# BRIEF
Please reproduce the entries below exactly from the line holding "Open the Base2 license level link" through the last line, both included, and omit any pictures.

# AVAILABLE RECORDS
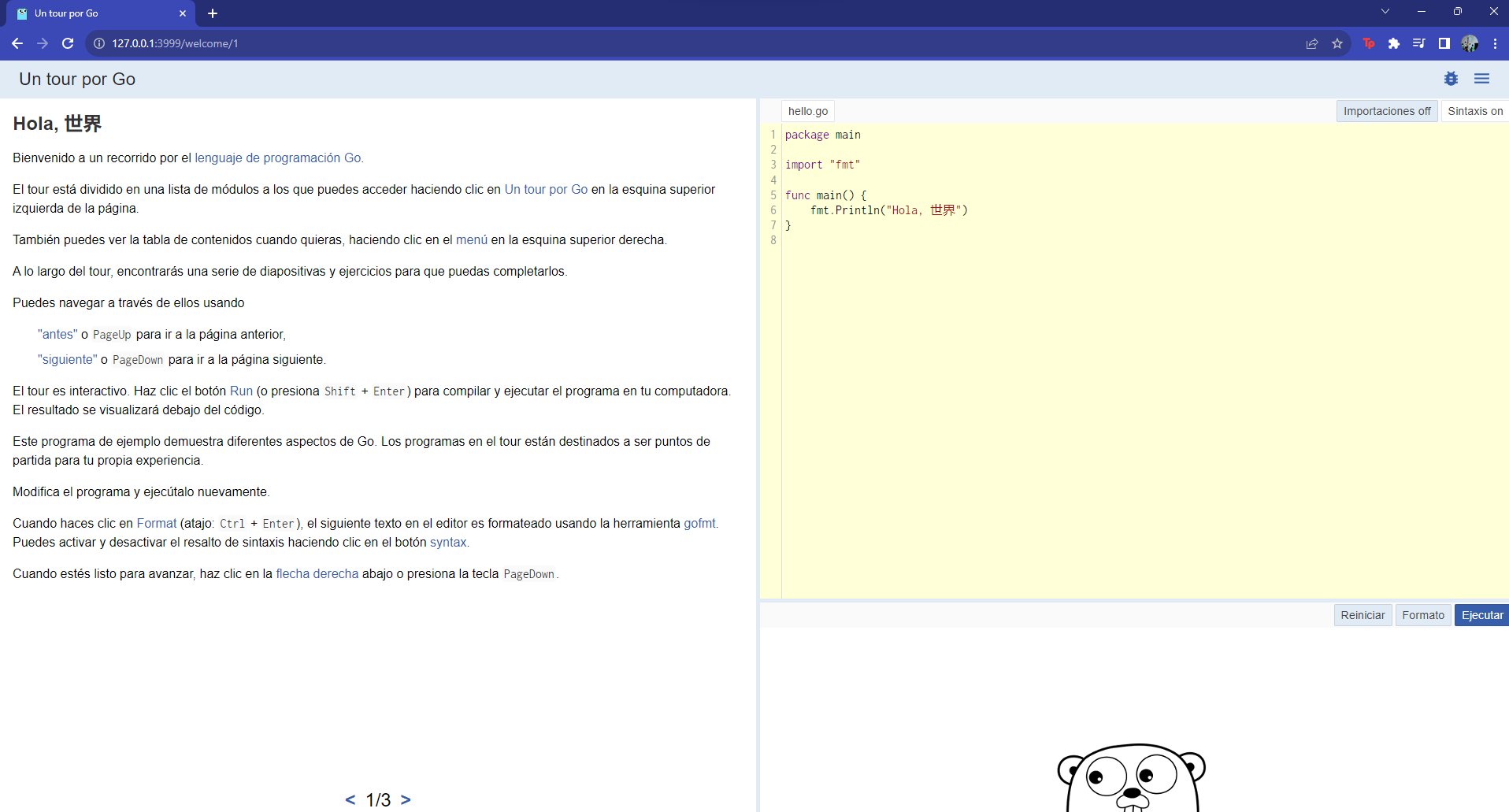The width and height of the screenshot is (1509, 812).
Task: Toggle the Sintaxis on button
Action: coord(1474,111)
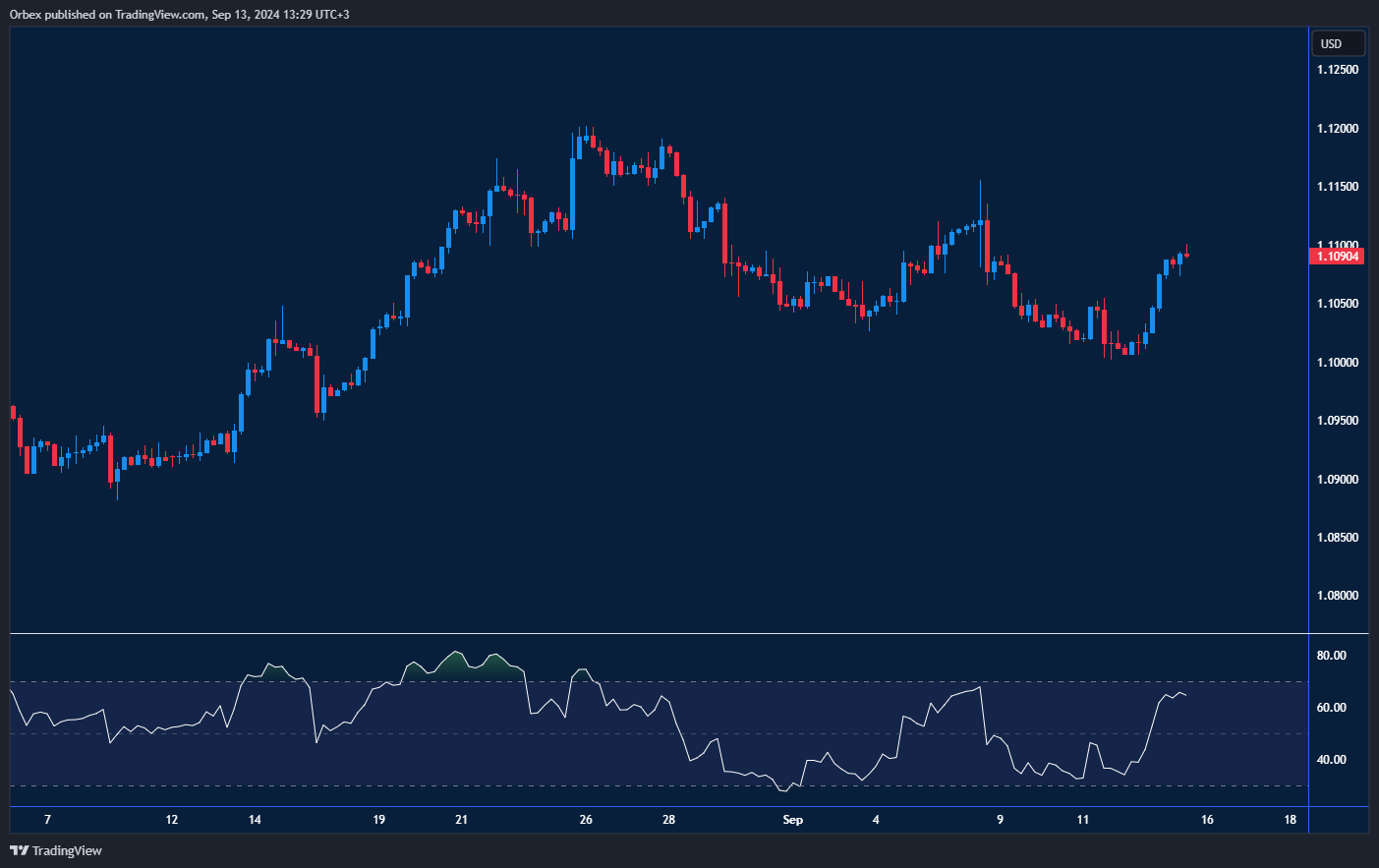This screenshot has width=1379, height=868.
Task: Select the 7 date label on time axis
Action: 47,820
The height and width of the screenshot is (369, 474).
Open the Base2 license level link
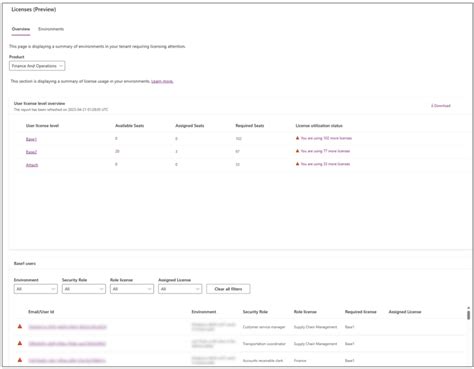click(31, 152)
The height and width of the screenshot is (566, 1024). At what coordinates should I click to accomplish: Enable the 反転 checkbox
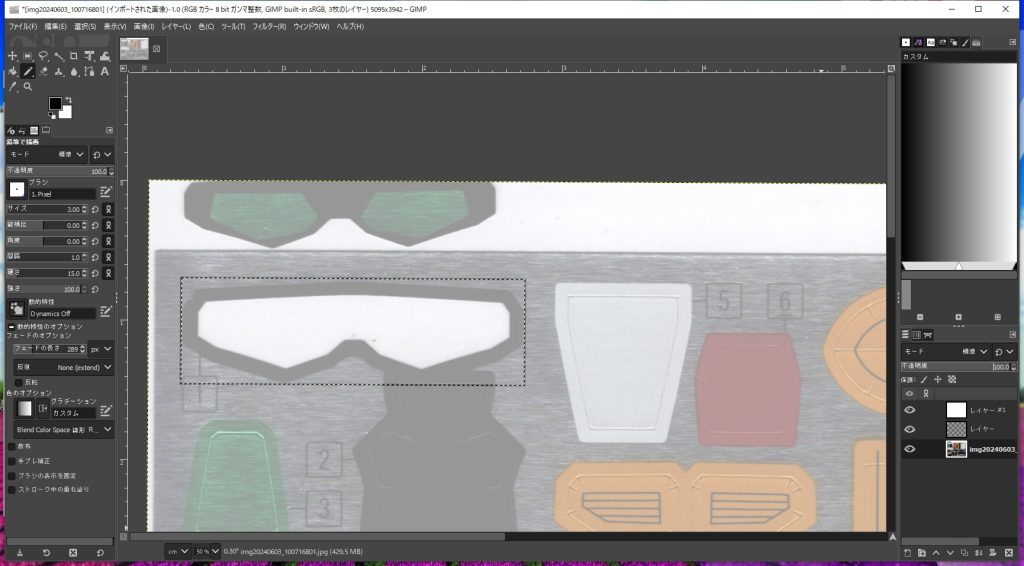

# WRITTEN ANSWER
Open the Base2 license level link
click(31, 152)
The height and width of the screenshot is (566, 1024). At what coordinates should I click to accomplish: Enable the 反転 checkbox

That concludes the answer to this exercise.